Grand habitué des drames bourgeois sulfureux, d'histoires scandaleuses sur fond de relations interdites on doit à Salvatore Samperi quelques uns des films les plus marquants du cinéma italien des années 70 dont les incontournables Grazie zia / Merci ma tante et Malizia, deux titres qui donnèrent naissance à tout un courant cinématographique spécialisé dans ce type de récit. Cuore di mamma, Scandalo, Péché véniel, Ernesto (et son approche de l'homosexualité) sans oublier Nenè avec lequel il repoussait un peu plus encore ses ultimes limites autant de titres qui firent du metteur en scène un des grands spécialistes de
l'érotisme équivoque avant d'entamer dés le début des années 80 une longue crise créative dont il ne parvint pas à sortir. Fotografando Patrizia appartient à cette période creuse qui dans un certain sens il représente parfaitement.

**********

Énoncé
Selon l'extrait du document, quels sont les deux films de Salvatore Samperi qui ont donné naissance à tout un courant cinématographique ?

Données fournies
**********

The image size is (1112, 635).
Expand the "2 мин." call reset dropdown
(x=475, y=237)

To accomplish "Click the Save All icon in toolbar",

**********

Solution rédigée
Ce sont Grazie zia (Merci ma tante) et Malizia.